Sophia est traductrice pour une maison d’édition parisienne. À la suite d’une rupture amoureuse plutôt douloureuse, elle décide de quitter Paris et de retourner pour quelque temps dans son village natal, sur la côte amalfitaine au sud de l’Italie. Depuis son retour, elle prend quelques habitudes, comme se rendre chaque jour au café du village tenu par Maria afin de travailler. Mais voilà, ce matin l’un des habitués, Franco, n’est pas présent, elle décide donc de se rendre au domicile de ce cher papy afin de s’assurer que tout va bien. Une fois sur place, elle ne s’attendait certainement pas à découvrir ce que ce dernier cache.

L’histoire peut sembler banale et déjà vue en lisant la quatrième de couverture, mais ce n’est pas de tout le cas. Le titre parle d’amour, d’amitié, de famille, de résilience, mais il aborde également un sujet d’actualité avec beaucoup de finesse et de justesse. Ici, on ne sombre jamais dans le larmoyant, et on a plutôt droit un très beau message d’espoir, de générosité et j’espère sincèrement que les mentalités évolueront dans ce sens.

“Mamma Maria” n’est pas qu’une belle histoire, c’est aussi des personnages attachants, drôles, hauts en couleur, mais avant tout généreux. C’est vraiment le genre de personnes que l’on aimerait tous avoir dans nos vies avec, pour ma part, un gros coup de cœur pour Franco.
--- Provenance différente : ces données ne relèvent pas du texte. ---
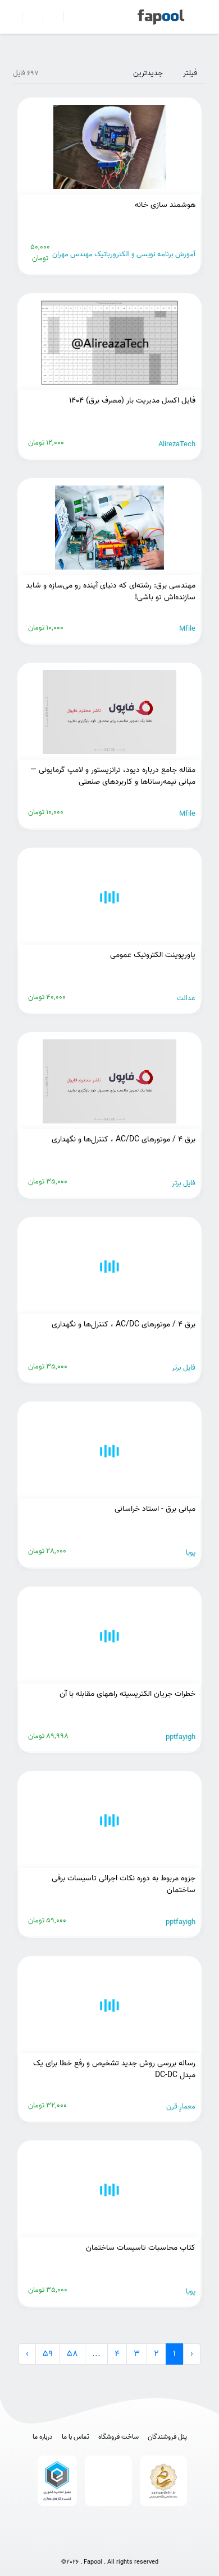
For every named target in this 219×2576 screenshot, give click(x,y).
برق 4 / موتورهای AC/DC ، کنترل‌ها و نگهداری (123, 1139)
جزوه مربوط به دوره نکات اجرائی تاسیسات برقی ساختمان (123, 1884)
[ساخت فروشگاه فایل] (48, 16)
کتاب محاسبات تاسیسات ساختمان (140, 2247)
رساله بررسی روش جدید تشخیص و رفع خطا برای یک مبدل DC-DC (114, 2069)
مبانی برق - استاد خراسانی (155, 1508)
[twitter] (132, 2543)
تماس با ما (75, 2437)
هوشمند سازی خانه (165, 204)
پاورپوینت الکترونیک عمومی (152, 955)
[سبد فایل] (12, 16)
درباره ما (43, 2437)
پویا (190, 1552)
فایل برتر (183, 1183)
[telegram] (87, 2543)
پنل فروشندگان (167, 2437)
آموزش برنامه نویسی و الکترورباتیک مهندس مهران (123, 254)
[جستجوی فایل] (69, 16)
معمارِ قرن (180, 2106)
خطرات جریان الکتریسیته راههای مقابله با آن (127, 1693)
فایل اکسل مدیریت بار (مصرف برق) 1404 (132, 400)
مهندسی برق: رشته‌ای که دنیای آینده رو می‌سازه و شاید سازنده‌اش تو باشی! (110, 591)
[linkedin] (154, 2543)
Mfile (187, 629)
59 (48, 2354)
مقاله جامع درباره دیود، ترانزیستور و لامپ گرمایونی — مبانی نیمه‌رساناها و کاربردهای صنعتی (112, 776)
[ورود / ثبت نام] (27, 16)
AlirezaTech (176, 444)
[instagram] (109, 2543)
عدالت (186, 998)
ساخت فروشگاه (118, 2437)
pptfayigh (180, 1737)
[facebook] (64, 2543)
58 (72, 2354)
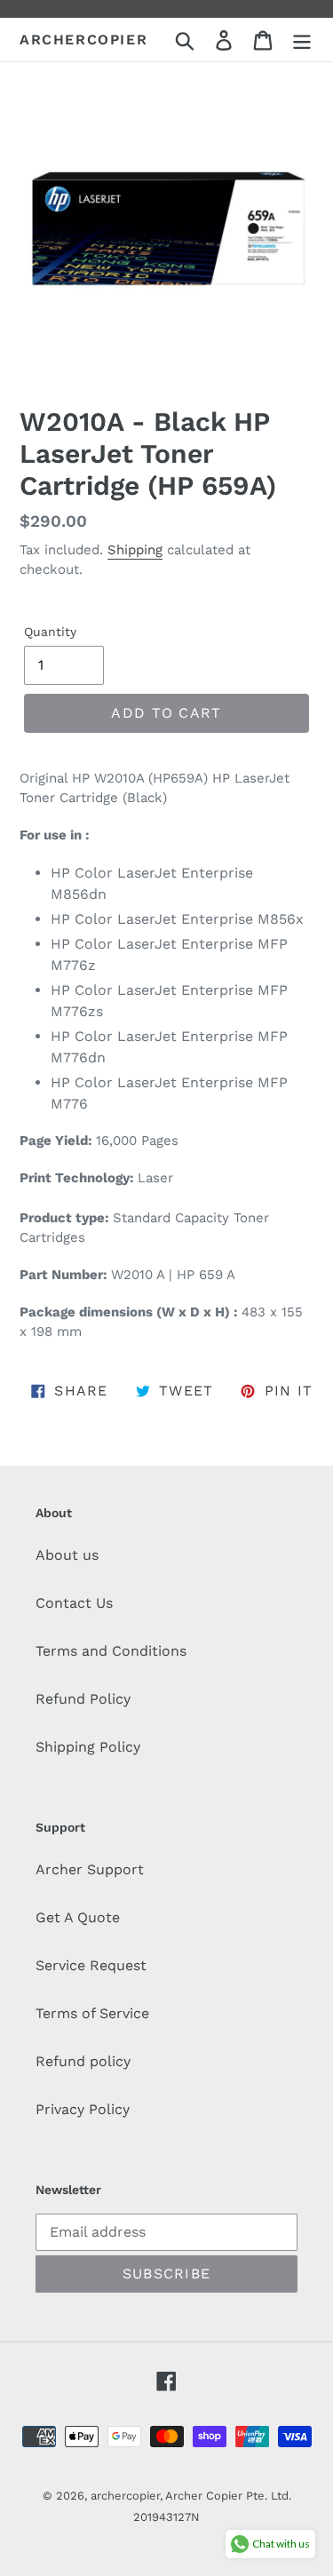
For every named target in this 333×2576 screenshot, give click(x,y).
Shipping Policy (88, 1746)
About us (67, 1554)
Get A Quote (78, 1917)
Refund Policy (83, 1698)
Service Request (91, 1965)
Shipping (135, 550)
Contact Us (74, 1602)
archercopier (83, 39)
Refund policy (83, 2061)
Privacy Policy (83, 2109)
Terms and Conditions (111, 1650)
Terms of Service (92, 2013)
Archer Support (90, 1869)
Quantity (50, 631)
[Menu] (301, 40)
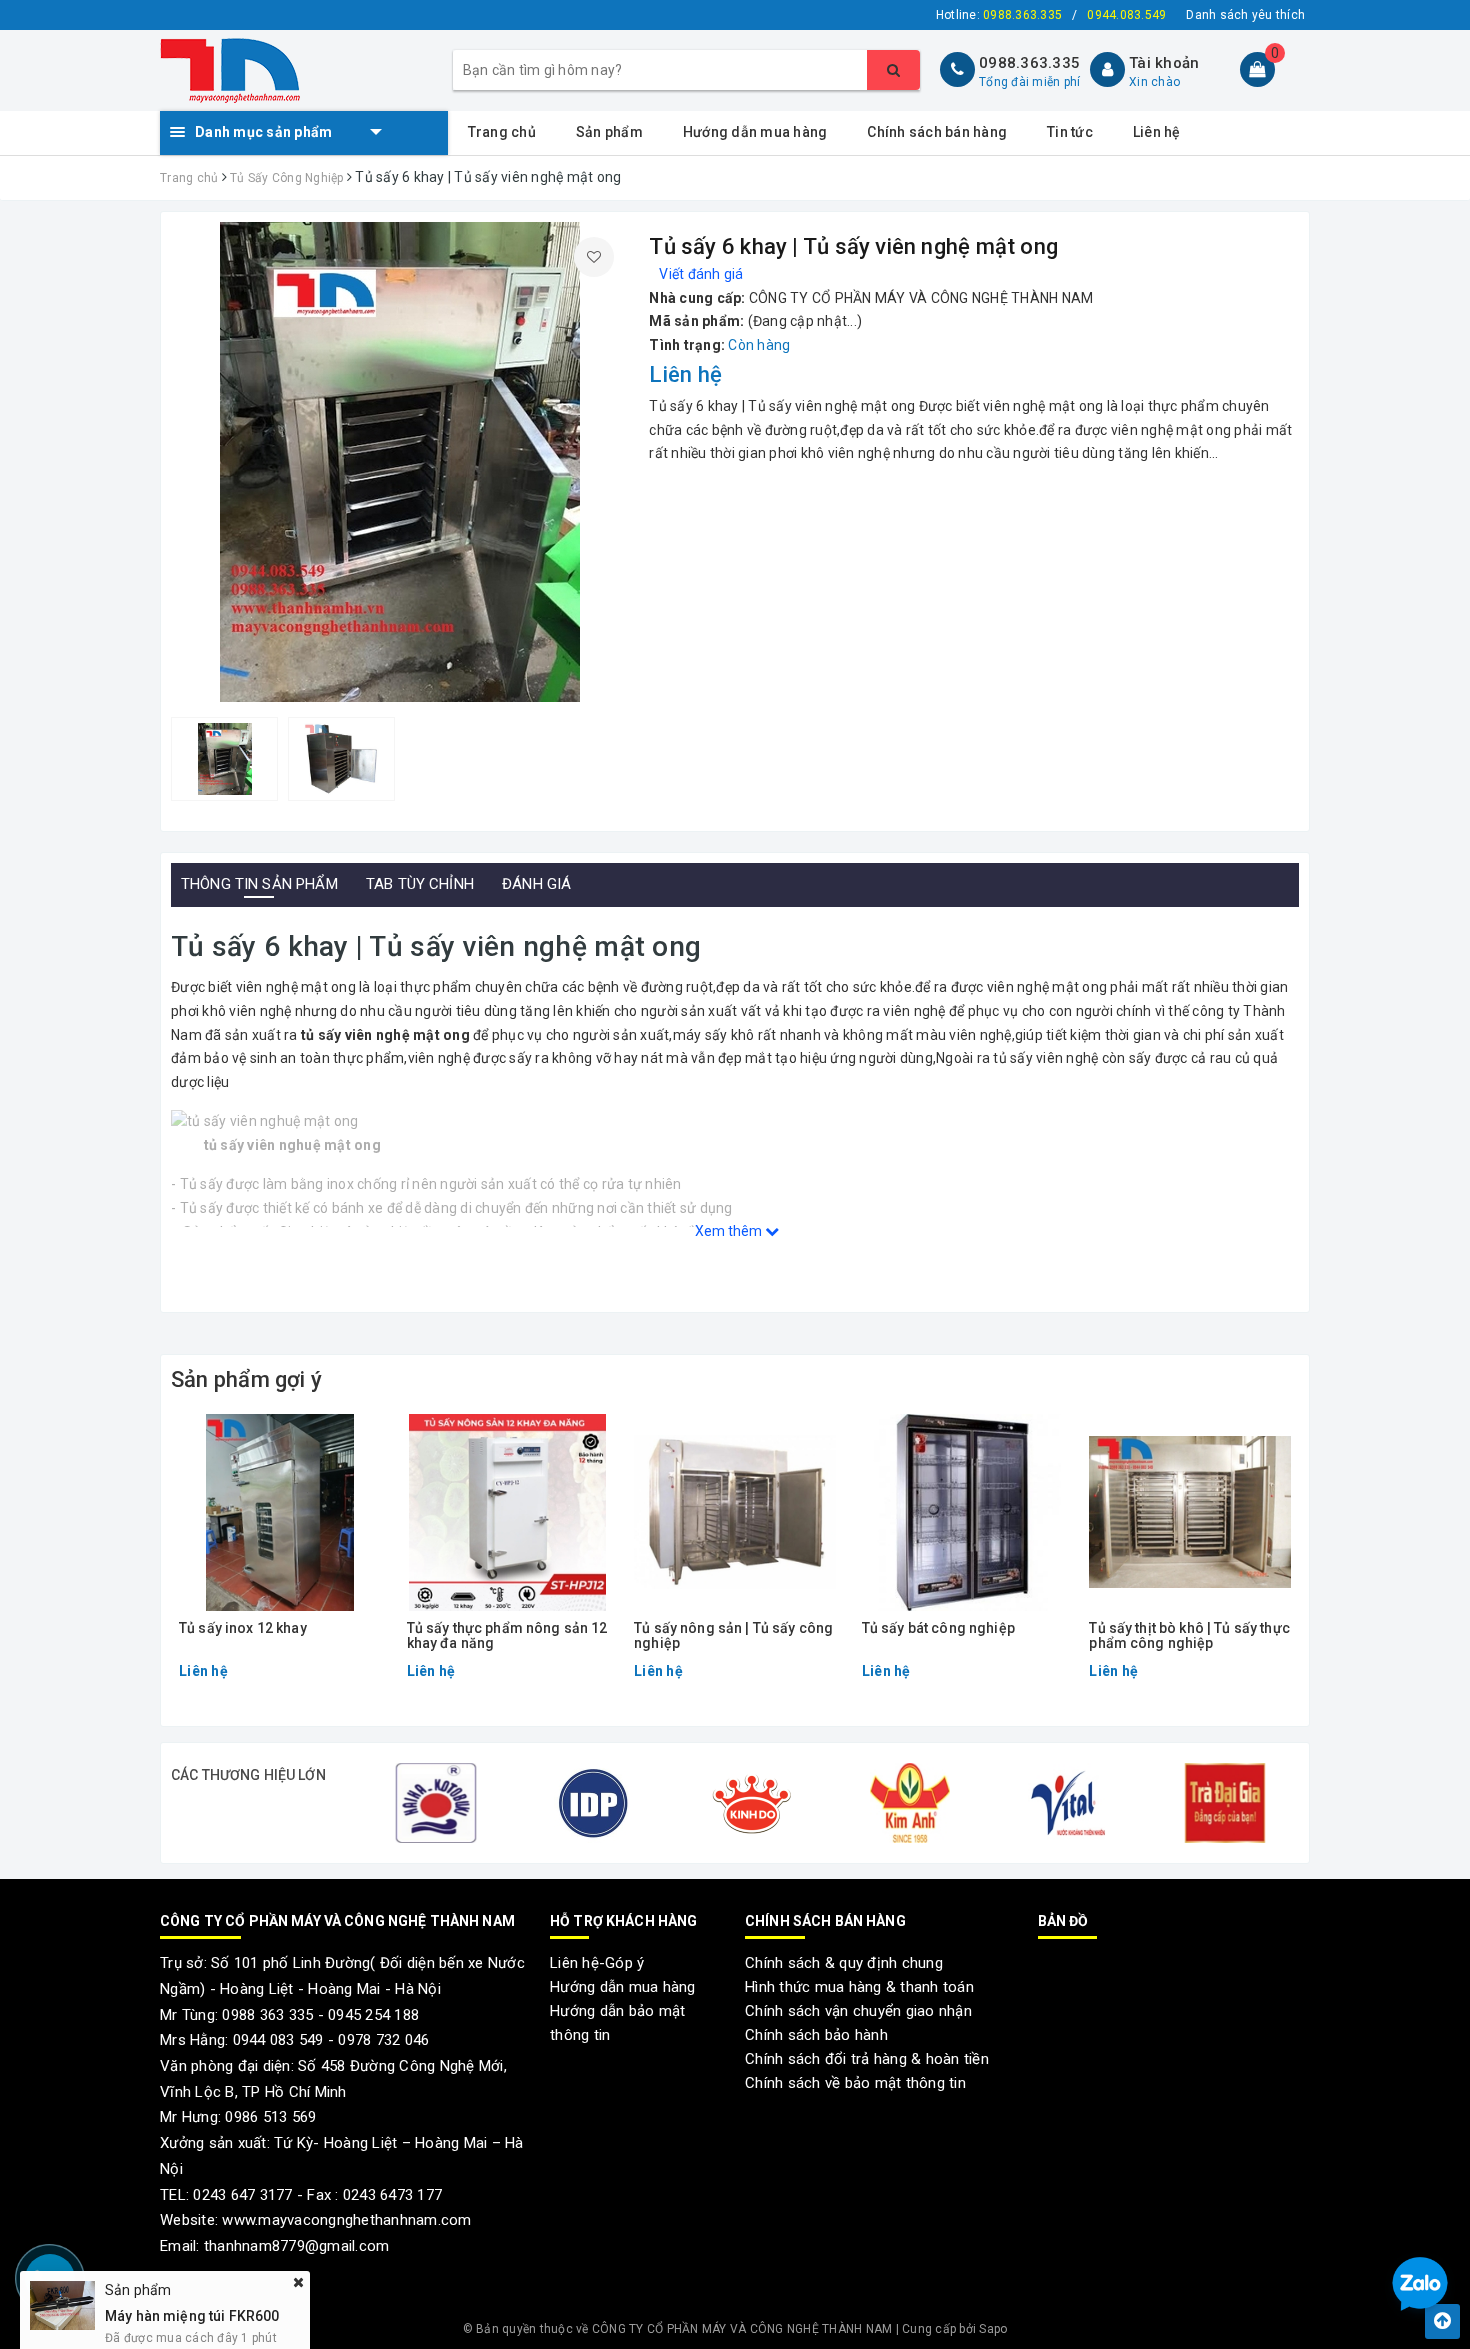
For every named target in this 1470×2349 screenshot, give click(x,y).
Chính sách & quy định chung (844, 1963)
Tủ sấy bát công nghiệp (938, 1628)
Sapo (993, 2329)
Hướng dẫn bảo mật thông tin (617, 2023)
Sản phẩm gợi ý (246, 1379)
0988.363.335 (1029, 63)
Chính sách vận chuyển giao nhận (858, 2011)
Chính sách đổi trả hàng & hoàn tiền (867, 2059)
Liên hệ (1157, 132)
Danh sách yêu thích (1245, 15)
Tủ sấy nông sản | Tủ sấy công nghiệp (733, 1636)
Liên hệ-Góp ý (597, 1963)
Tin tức (1070, 132)
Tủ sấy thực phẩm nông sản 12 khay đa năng (507, 1636)
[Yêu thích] (594, 257)
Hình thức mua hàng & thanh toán (859, 1987)
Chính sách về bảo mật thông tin (855, 2083)
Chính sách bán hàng (937, 132)
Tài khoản (1164, 63)
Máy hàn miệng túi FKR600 (192, 2284)
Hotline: (999, 15)
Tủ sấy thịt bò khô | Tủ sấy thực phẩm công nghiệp (1189, 1636)
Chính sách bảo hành (816, 2035)
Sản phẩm (609, 132)
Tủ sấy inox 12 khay (243, 1628)
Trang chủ (502, 132)
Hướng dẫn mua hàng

Au-delà des caractères des protagonistes qui sont, selon moi, parfaits dans leur imperfection, un des autres points forts de l’histoire, c’est sa capacité à retranscrire les relations humaines. On ressent beaucoup d’amour et de respect entre les différents personnages et c’est vraiment le genre de choses que j’aime lire.

J’ai retrouvé avec beaucoup de plaisir la plume de Serena Giuliano et à nouveau, j’ai voyagé avec elle. La grande force de notre autrice, en plus de sa sensibilité et de sa manière de nous faire partager de belles émotions, ce sont ses descriptions. Dès les premières lignes, je me suis retrouvée transportée en Italie, sur la côte amalfitaine, j’ai d’ailleurs particulièrement envie d’aller découvrir cette région.

En résumé, “Mamma Maria” fut un gros coup de cœur. J’ai voyagé, j’ai ri, j’ai pleuré et j’ai été triste de fermer le livre et de devoir dire au revoir à tout ce petit monde. Serena Giuliano prend une place de choix dans mes auteurs / autrices favoris tant ses écrits me touchent à chacune de ses histoires. Je ne peux que vous recommander de lire cette dernière. Quant à moi, je vous laisse, car je dois aller me procurer son nouveau titre, “Luna”.